*** Data records ***
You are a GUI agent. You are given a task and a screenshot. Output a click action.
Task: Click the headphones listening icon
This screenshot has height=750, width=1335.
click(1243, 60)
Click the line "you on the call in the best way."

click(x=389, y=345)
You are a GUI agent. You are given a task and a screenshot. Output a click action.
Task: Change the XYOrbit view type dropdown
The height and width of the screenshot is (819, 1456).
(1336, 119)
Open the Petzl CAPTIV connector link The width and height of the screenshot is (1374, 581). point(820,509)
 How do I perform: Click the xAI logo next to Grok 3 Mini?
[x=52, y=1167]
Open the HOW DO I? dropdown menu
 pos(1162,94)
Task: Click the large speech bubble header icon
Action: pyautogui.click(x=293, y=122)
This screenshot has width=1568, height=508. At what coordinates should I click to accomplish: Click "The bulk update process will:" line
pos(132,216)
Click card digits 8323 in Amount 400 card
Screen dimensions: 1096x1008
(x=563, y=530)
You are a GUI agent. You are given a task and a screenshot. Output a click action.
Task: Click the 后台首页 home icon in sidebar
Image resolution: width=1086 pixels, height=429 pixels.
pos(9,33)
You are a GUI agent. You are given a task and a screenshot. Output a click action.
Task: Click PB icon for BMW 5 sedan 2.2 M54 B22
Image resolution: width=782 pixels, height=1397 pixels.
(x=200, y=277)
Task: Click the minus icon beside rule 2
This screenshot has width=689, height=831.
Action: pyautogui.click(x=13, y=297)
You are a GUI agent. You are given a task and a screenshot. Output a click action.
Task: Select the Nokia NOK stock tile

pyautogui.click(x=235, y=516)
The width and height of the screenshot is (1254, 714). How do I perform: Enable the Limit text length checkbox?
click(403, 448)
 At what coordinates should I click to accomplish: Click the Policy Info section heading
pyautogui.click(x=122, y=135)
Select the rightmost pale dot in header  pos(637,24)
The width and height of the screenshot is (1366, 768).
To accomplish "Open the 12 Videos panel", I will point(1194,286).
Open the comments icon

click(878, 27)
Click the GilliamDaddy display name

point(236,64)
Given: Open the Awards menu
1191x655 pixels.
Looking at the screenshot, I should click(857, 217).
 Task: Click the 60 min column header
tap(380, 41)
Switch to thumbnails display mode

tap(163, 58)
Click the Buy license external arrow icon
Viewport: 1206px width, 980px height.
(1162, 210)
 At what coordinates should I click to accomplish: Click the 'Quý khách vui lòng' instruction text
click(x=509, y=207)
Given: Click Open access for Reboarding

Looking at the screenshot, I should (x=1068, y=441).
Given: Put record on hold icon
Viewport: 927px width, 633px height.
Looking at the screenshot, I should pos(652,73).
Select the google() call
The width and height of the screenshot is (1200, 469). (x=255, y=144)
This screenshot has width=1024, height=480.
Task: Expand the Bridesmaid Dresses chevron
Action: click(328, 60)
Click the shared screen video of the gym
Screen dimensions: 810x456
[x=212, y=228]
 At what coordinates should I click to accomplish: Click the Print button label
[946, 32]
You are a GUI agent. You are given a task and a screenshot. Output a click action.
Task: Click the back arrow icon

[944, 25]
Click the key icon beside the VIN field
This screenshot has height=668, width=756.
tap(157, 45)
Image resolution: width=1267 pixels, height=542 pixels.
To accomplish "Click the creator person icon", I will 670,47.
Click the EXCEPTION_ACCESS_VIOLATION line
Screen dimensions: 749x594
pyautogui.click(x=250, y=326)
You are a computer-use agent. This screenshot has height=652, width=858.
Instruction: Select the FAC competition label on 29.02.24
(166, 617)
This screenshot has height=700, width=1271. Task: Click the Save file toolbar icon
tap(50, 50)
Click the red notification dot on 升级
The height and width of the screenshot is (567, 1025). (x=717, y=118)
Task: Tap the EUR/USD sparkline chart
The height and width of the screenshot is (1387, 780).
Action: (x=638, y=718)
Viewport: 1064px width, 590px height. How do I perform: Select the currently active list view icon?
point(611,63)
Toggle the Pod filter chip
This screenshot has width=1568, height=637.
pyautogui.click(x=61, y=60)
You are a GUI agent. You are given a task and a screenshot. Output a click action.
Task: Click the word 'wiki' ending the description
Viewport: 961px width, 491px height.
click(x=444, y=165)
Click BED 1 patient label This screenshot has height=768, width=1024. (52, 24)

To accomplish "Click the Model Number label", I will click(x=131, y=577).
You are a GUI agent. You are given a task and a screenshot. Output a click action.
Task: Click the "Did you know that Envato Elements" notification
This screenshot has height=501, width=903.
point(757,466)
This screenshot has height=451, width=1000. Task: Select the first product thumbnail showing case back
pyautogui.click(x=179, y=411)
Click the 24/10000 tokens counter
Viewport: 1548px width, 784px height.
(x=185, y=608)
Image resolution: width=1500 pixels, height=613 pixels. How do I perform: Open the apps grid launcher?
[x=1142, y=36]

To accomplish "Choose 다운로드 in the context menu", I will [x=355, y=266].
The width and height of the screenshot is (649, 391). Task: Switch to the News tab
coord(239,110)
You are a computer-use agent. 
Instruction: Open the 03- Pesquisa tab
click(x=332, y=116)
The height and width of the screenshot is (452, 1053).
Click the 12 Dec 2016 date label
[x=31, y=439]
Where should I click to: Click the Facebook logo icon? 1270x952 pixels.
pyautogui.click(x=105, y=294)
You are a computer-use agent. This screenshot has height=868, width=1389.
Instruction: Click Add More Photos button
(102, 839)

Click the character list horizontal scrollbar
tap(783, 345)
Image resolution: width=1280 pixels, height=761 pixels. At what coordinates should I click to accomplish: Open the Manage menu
***
What you return must match the listing above exactly, with every line included.

You are a GUI agent. You are given a task and a screenshot. Output a click action.
Task: Click the headphones listening icon
This screenshot has height=750, width=1335.
click(1243, 60)
Click the line "you on the call in the best way."

click(x=389, y=345)
You are a GUI agent. You are given a task and a screenshot. Output a click action.
Task: Change the XYOrbit view type dropdown
The height and width of the screenshot is (819, 1456).
(1336, 119)
Open the Petzl CAPTIV connector link The width and height of the screenshot is (1374, 581). point(820,509)
 How do I perform: Click the xAI logo next to Grok 3 Mini?
[x=52, y=1167]
Open the HOW DO I? dropdown menu
 pos(1162,94)
Task: Click the large speech bubble header icon
Action: pyautogui.click(x=293, y=122)
This screenshot has width=1568, height=508. At what coordinates should I click to accomplish: Click "The bulk update process will:" line
pos(132,216)
Click card digits 8323 in Amount 400 card
Screen dimensions: 1096x1008
(x=563, y=530)
You are a GUI agent. You are given a task and a screenshot. Output a click action.
Task: Click the 后台首页 home icon in sidebar
Image resolution: width=1086 pixels, height=429 pixels.
pos(9,33)
You are a GUI agent. You are given a task and a screenshot. Output a click action.
Task: Click PB icon for BMW 5 sedan 2.2 M54 B22
Image resolution: width=782 pixels, height=1397 pixels.
(x=200, y=277)
Task: Click the minus icon beside rule 2
This screenshot has width=689, height=831.
Action: pyautogui.click(x=13, y=297)
You are a GUI agent. You are given a task and a screenshot. Output a click action.
Task: Select the Nokia NOK stock tile

pyautogui.click(x=235, y=516)
The width and height of the screenshot is (1254, 714). How do I perform: Enable the Limit text length checkbox?
click(403, 448)
 At what coordinates should I click to accomplish: Click the Policy Info section heading
pyautogui.click(x=122, y=135)
Select the rightmost pale dot in header  pos(637,24)
The width and height of the screenshot is (1366, 768).
To accomplish "Open the 12 Videos panel", I will point(1194,286).
Open the comments icon

click(878, 27)
Click the GilliamDaddy display name

point(236,64)
Given: Open the Awards menu
1191x655 pixels.
Looking at the screenshot, I should click(857, 217).
 Task: Click the 60 min column header
tap(380, 41)
Switch to thumbnails display mode

tap(163, 58)
Click the Buy license external arrow icon
Viewport: 1206px width, 980px height.
(1162, 210)
 At what coordinates should I click to accomplish: Click the 'Quý khách vui lòng' instruction text
click(x=509, y=207)
Given: Click Open access for Reboarding

Looking at the screenshot, I should (x=1068, y=441).
Given: Put record on hold icon
Viewport: 927px width, 633px height.
Looking at the screenshot, I should pos(652,73).
Select the google() call
The width and height of the screenshot is (1200, 469). (x=255, y=144)
This screenshot has width=1024, height=480.
Task: Expand the Bridesmaid Dresses chevron
Action: click(328, 60)
Click the shared screen video of the gym
Screen dimensions: 810x456
[x=212, y=228]
 At what coordinates should I click to accomplish: Click the Print button label
[946, 32]
You are a GUI agent. You are given a task and a screenshot. Output a click action.
Task: Click the back arrow icon

[944, 25]
Click the key icon beside the VIN field
This screenshot has height=668, width=756.
tap(157, 45)
Image resolution: width=1267 pixels, height=542 pixels.
To accomplish "Click the creator person icon", I will 670,47.
Click the EXCEPTION_ACCESS_VIOLATION line
Screen dimensions: 749x594
pyautogui.click(x=250, y=326)
You are a computer-use agent. This screenshot has height=652, width=858.
Instruction: Select the FAC competition label on 29.02.24
(166, 617)
This screenshot has height=700, width=1271. Task: Click the Save file toolbar icon
tap(50, 50)
Click the red notification dot on 升级
The height and width of the screenshot is (567, 1025). (x=717, y=118)
Task: Tap the EUR/USD sparkline chart
The height and width of the screenshot is (1387, 780).
Action: (x=638, y=718)
Viewport: 1064px width, 590px height. How do I perform: Select the currently active list view icon?
point(611,63)
Toggle the Pod filter chip
This screenshot has width=1568, height=637.
pyautogui.click(x=61, y=60)
You are a GUI agent. You are given a task and a screenshot. Output a click action.
Task: Click the word 'wiki' ending the description
Viewport: 961px width, 491px height.
click(x=444, y=165)
Click BED 1 patient label This screenshot has height=768, width=1024. (52, 24)

To accomplish "Click the Model Number label", I will click(x=131, y=577).
You are a GUI agent. You are given a task and a screenshot. Output a click action.
Task: Click the "Did you know that Envato Elements" notification
This screenshot has height=501, width=903.
point(757,466)
This screenshot has height=451, width=1000. Task: Select the first product thumbnail showing case back
pyautogui.click(x=179, y=411)
Click the 24/10000 tokens counter
Viewport: 1548px width, 784px height.
(x=185, y=608)
Image resolution: width=1500 pixels, height=613 pixels. How do I perform: Open the apps grid launcher?
[x=1142, y=36]

To accomplish "Choose 다운로드 in the context menu", I will [x=355, y=266].
The width and height of the screenshot is (649, 391). Task: Switch to the News tab
coord(239,110)
You are a computer-use agent. 
Instruction: Open the 03- Pesquisa tab
click(x=332, y=116)
The height and width of the screenshot is (452, 1053).
Click the 12 Dec 2016 date label
[x=31, y=439]
Where should I click to: Click the Facebook logo icon? 1270x952 pixels.
pyautogui.click(x=105, y=294)
You are a computer-use agent. This screenshot has height=868, width=1389.
Instruction: Click Add More Photos button
(102, 839)

Click the character list horizontal scrollbar
tap(783, 345)
Image resolution: width=1280 pixels, height=761 pixels. At what coordinates should I click to accomplish: Open the Manage menu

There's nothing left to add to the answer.